Activity: Copy out, from the entries below, each line that holds the string "Click".

◇ ◇ ◇

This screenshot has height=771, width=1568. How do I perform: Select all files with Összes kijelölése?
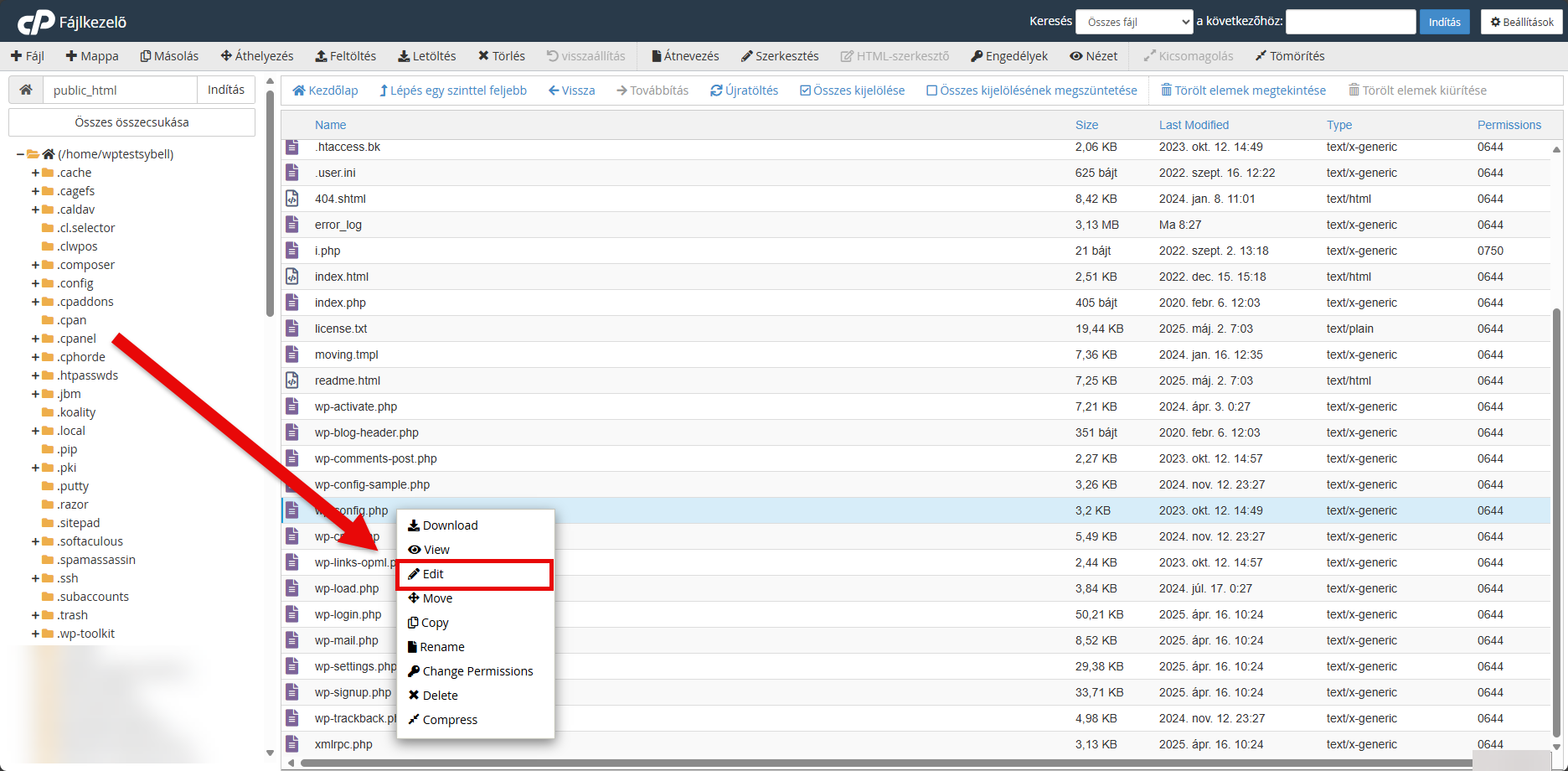[852, 91]
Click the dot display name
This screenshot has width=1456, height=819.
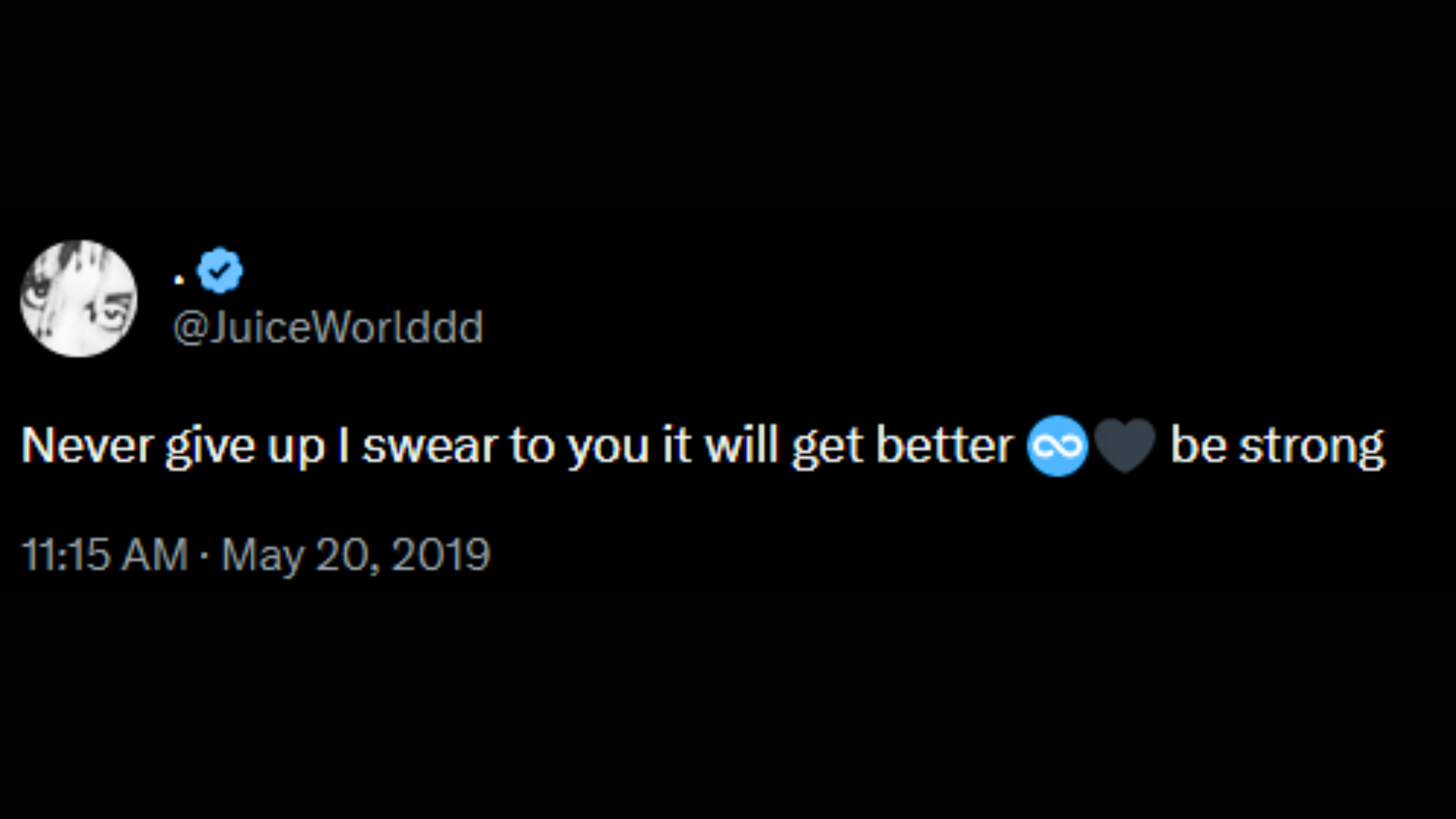coord(179,279)
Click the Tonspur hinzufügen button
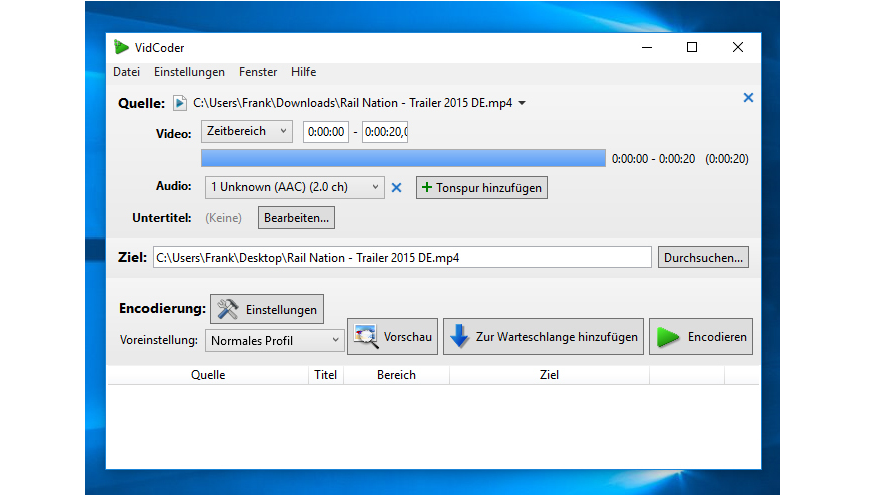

◇ ◇ ◇

Answer space:
Click the dot display name
Click the Tonspur hinzufügen button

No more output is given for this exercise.